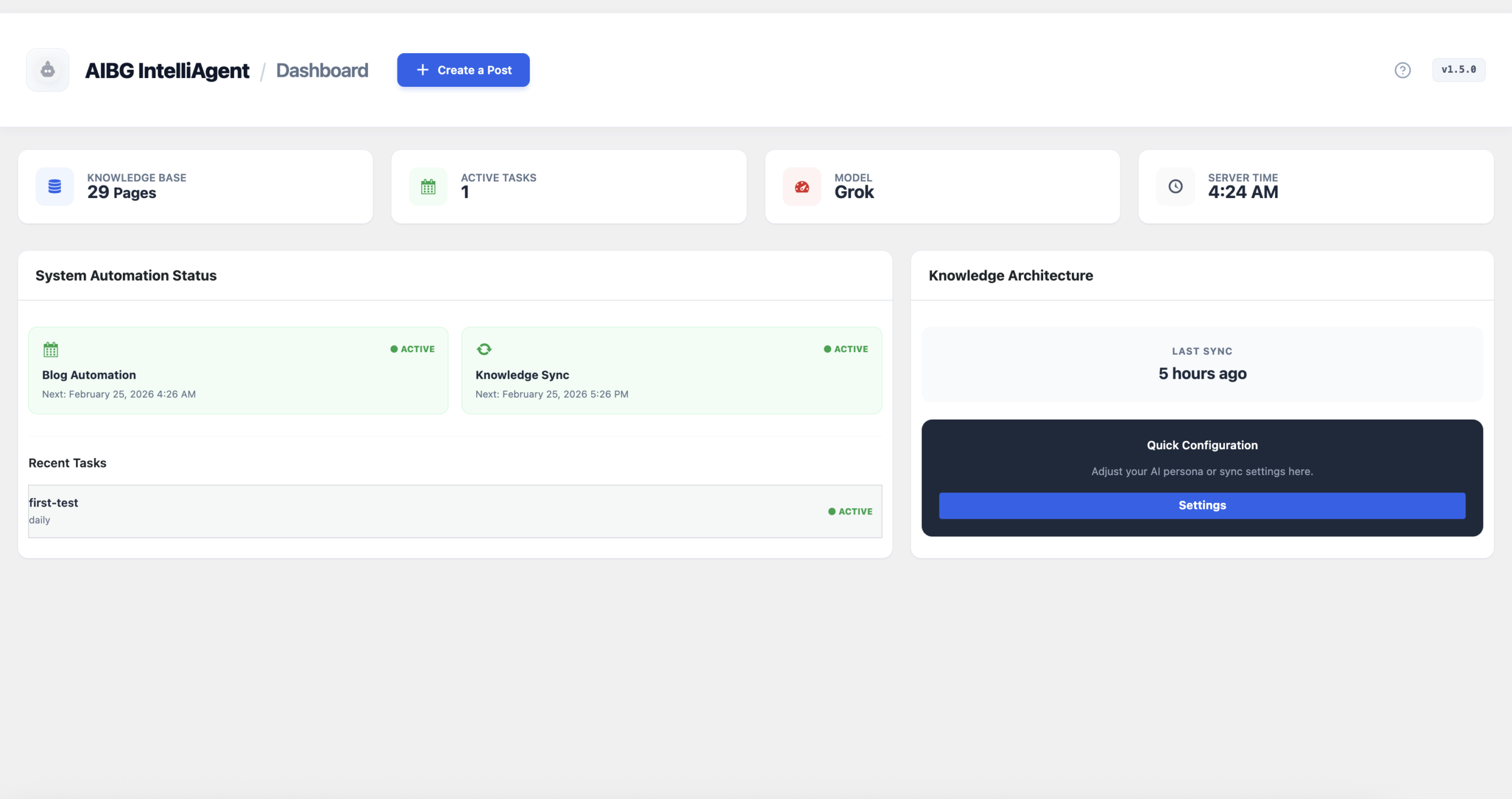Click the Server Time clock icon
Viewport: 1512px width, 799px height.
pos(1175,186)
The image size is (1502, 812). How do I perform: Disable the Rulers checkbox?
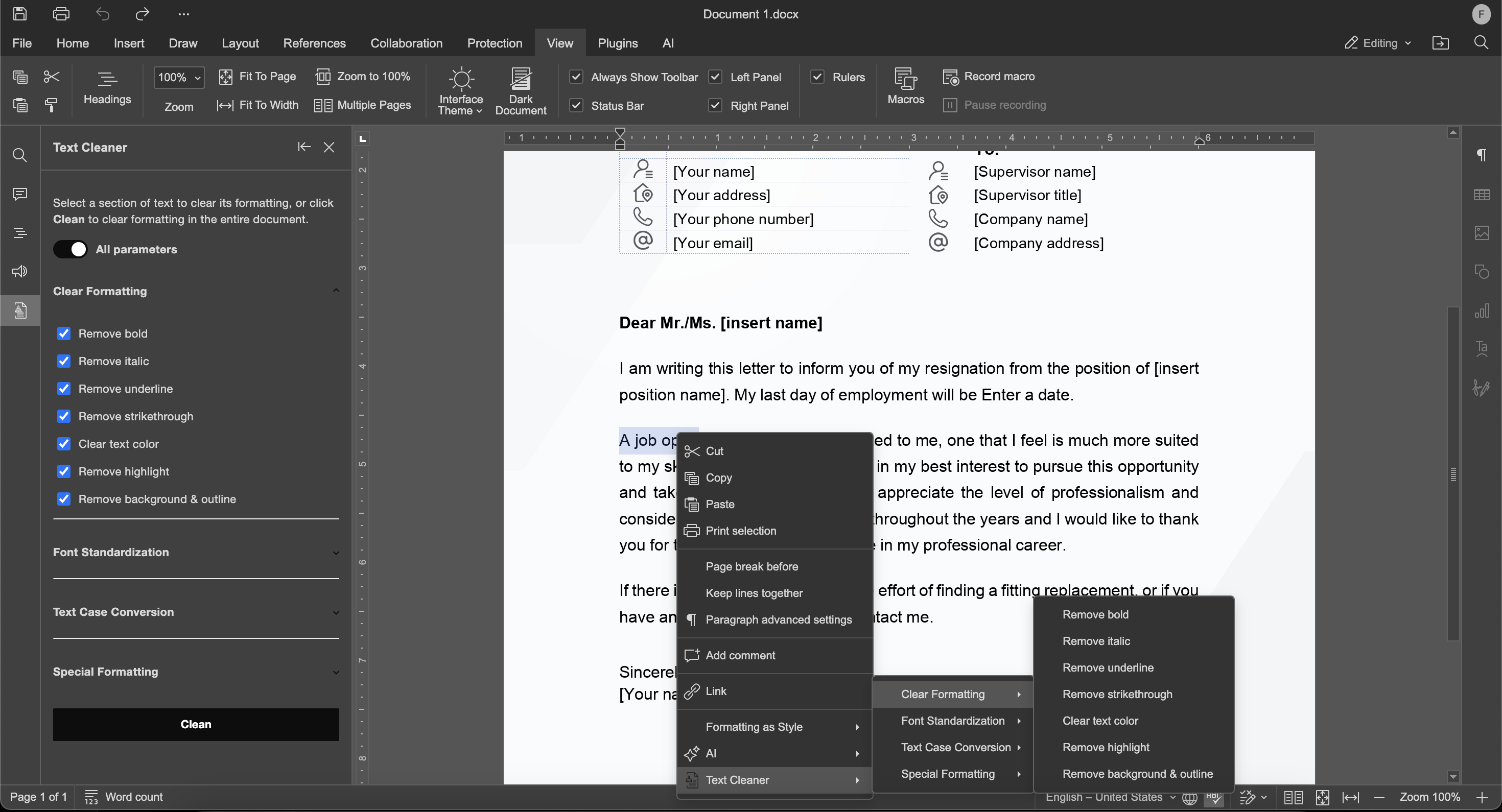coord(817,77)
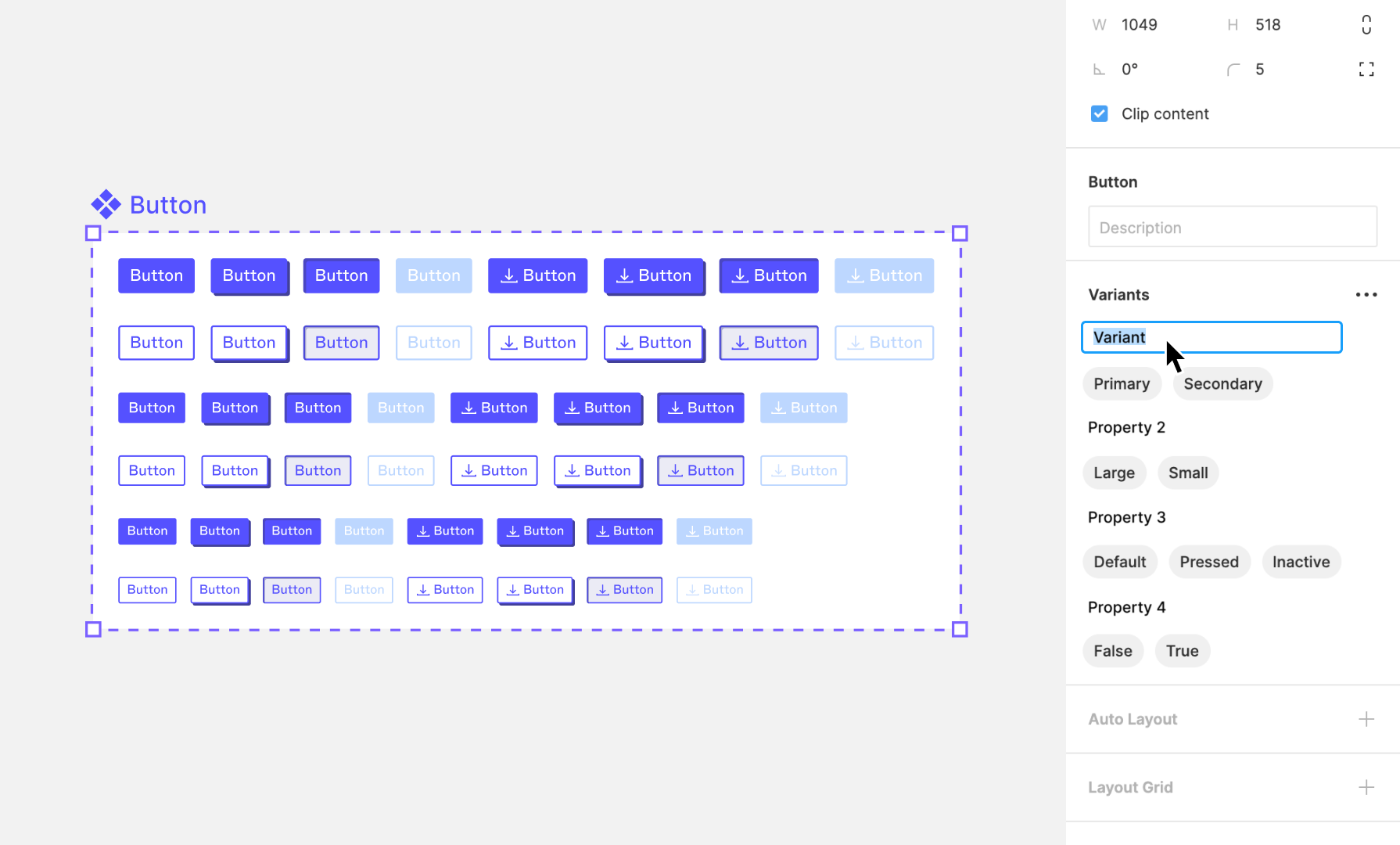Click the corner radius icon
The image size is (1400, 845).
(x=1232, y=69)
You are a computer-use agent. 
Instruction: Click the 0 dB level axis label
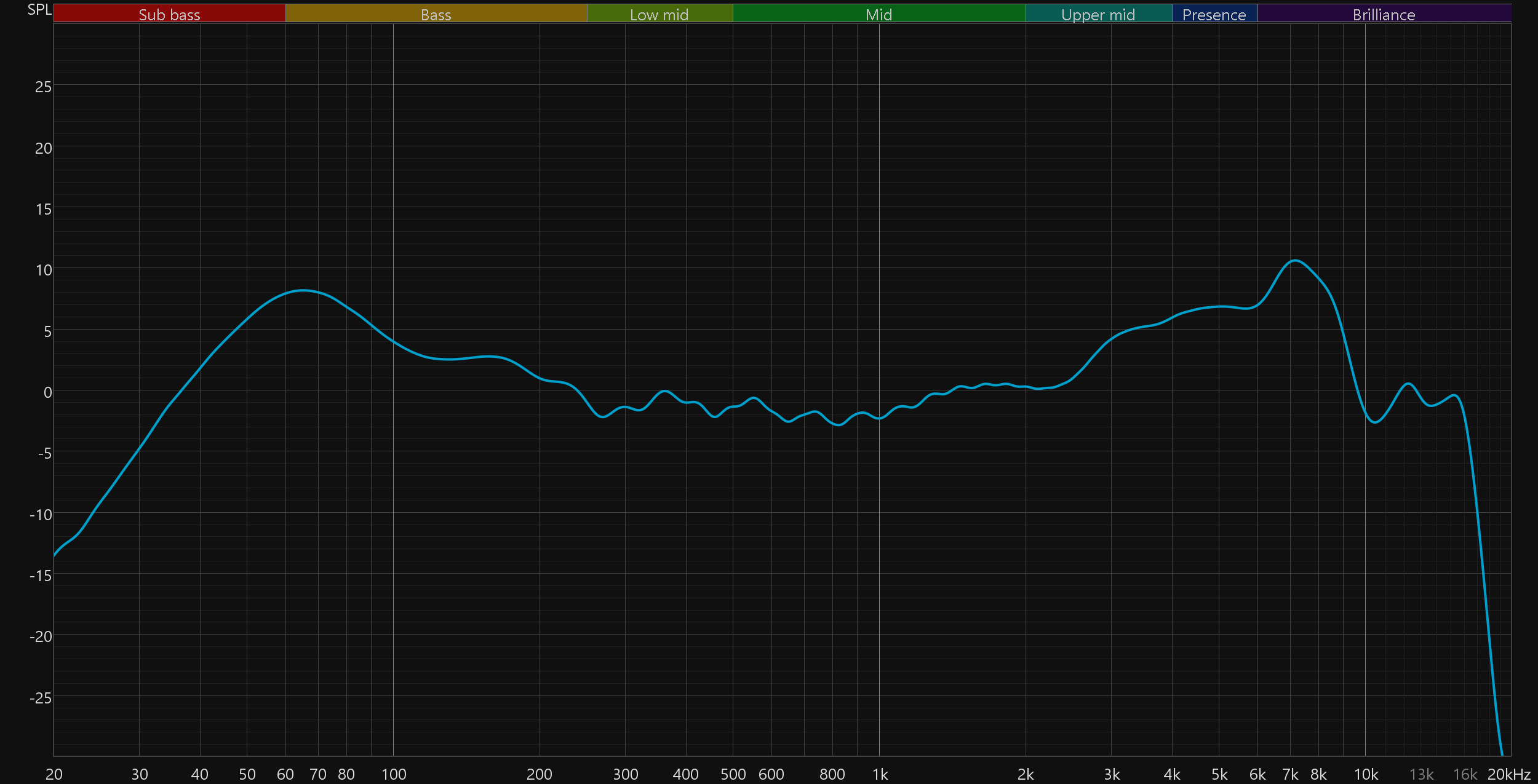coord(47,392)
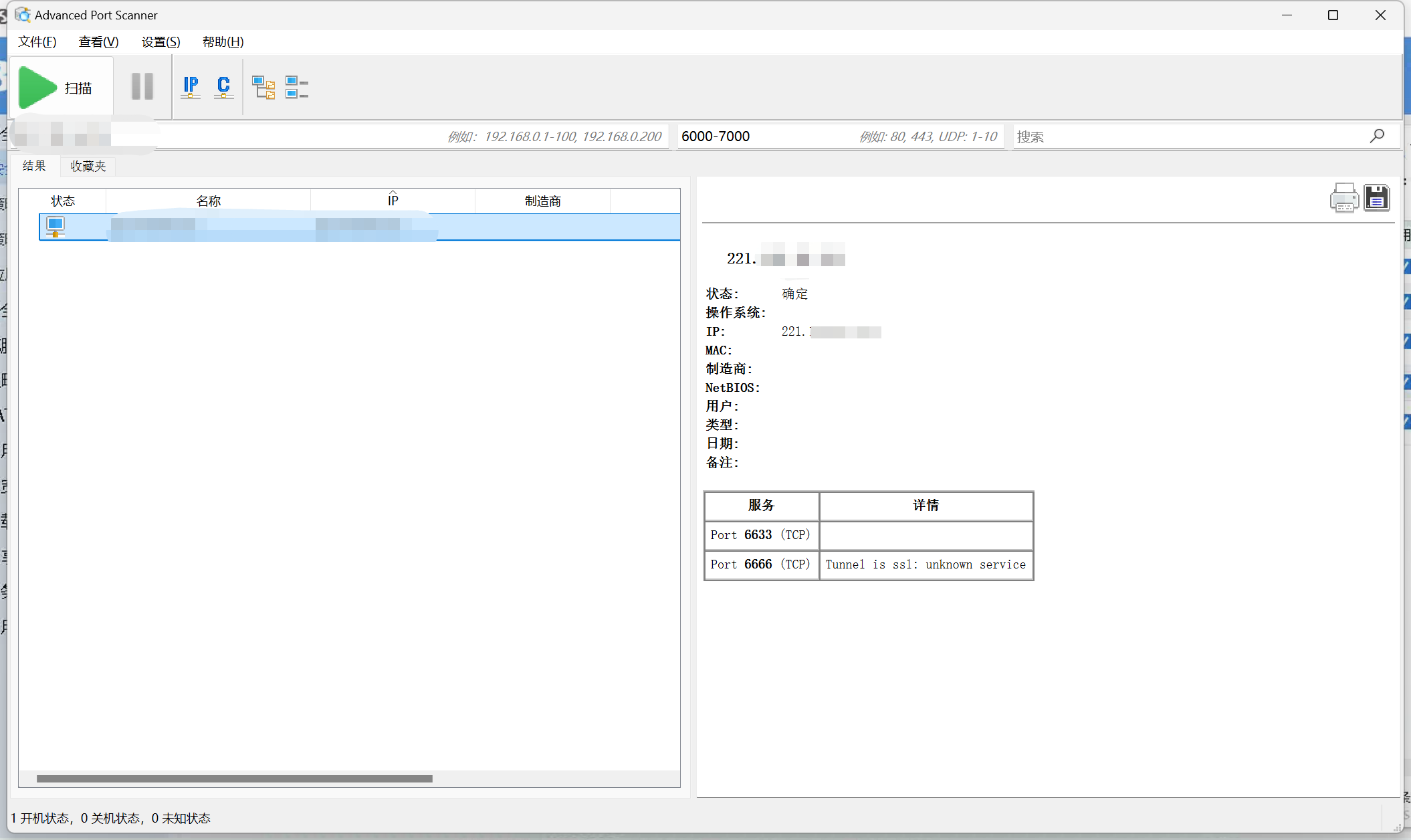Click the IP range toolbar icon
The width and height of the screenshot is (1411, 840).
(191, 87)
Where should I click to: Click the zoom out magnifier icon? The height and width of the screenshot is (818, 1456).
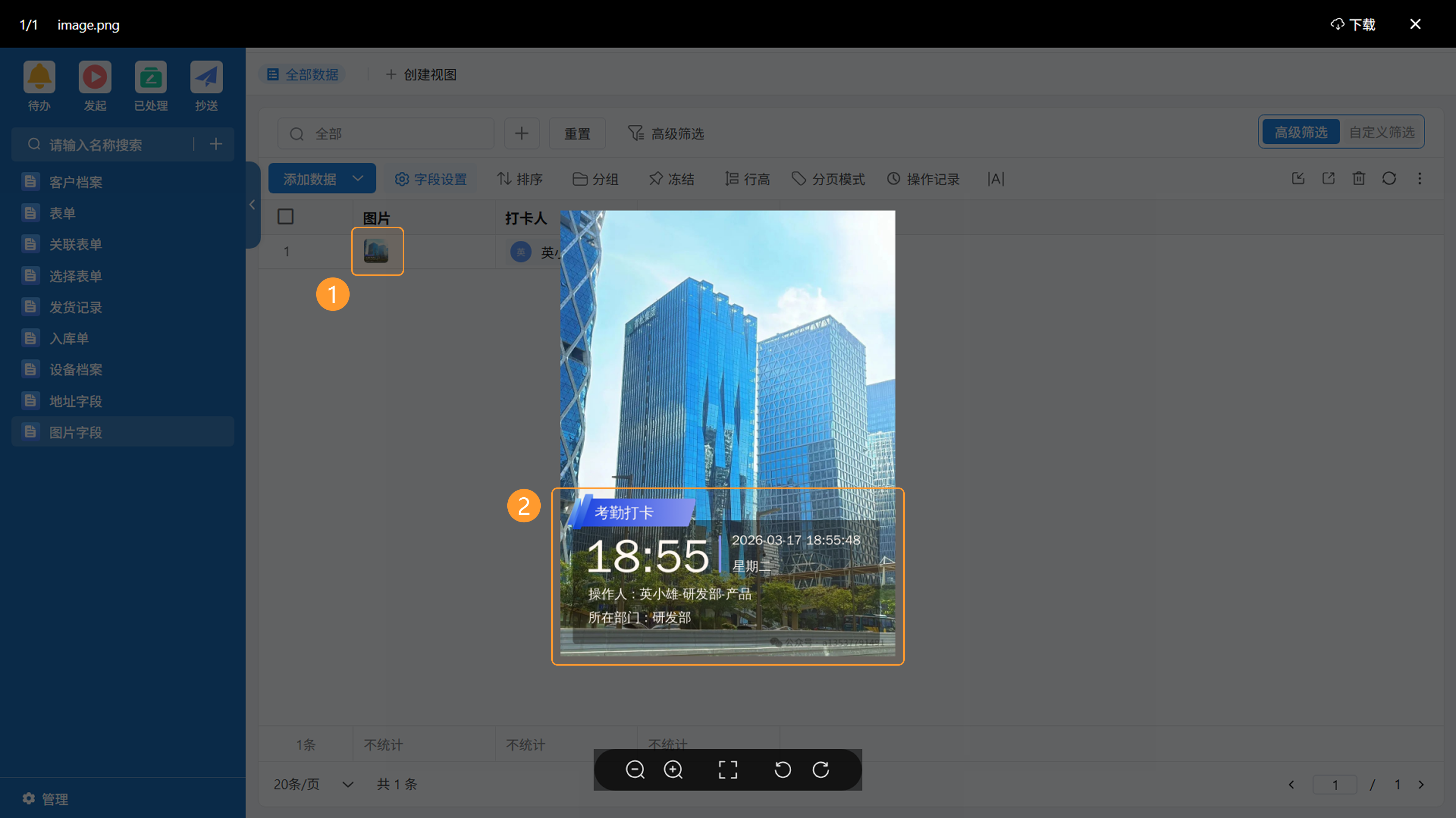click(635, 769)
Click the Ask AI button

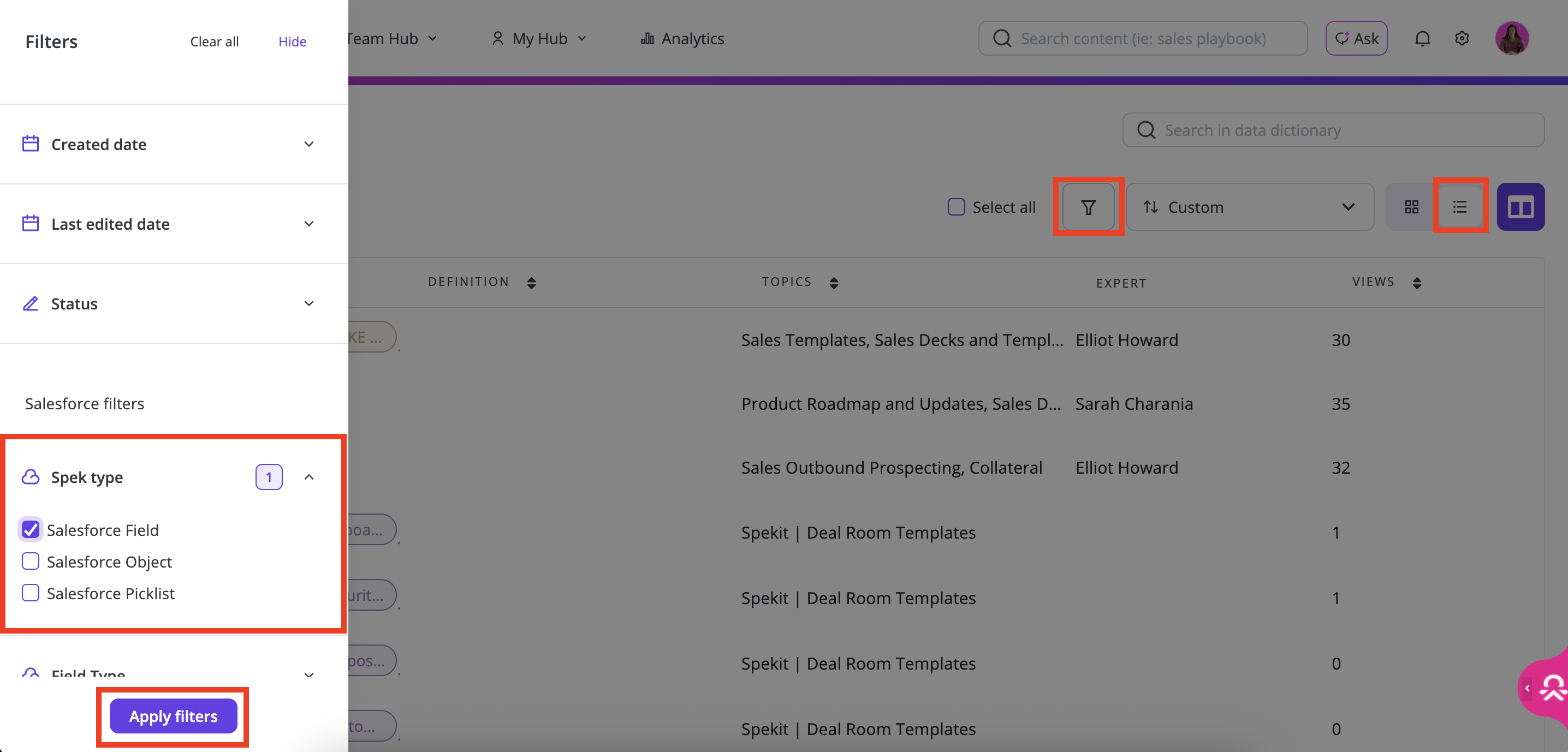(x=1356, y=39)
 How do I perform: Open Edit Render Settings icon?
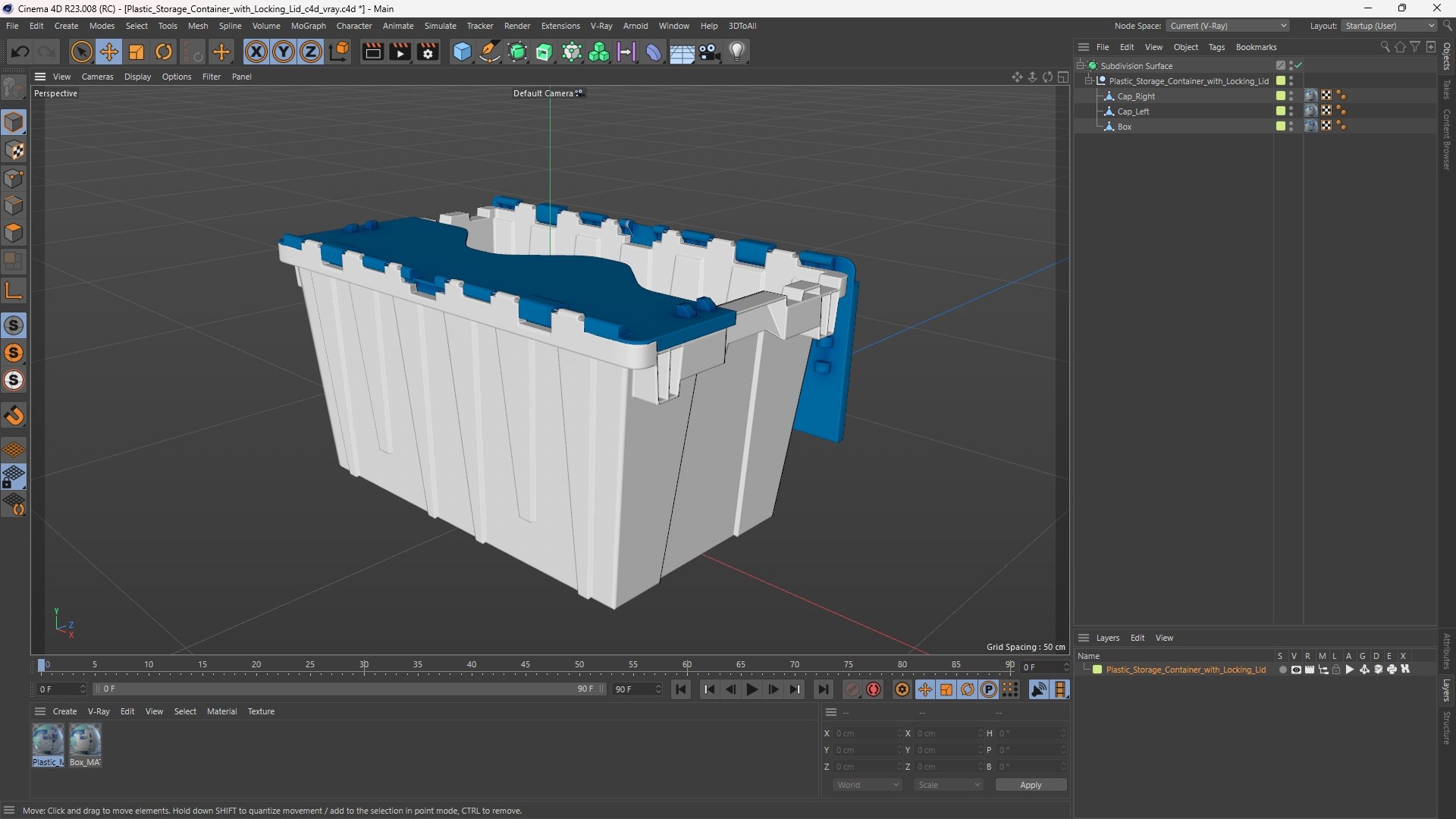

## Activity
In the records above, transcribe exactly the lines from the one containing "Click the Ask AI button" through the last line, both included, and skip the pictures.

## Exercise answer
Click the Ask AI button

(x=1356, y=39)
 How do I perform: Open Edit Render Settings icon?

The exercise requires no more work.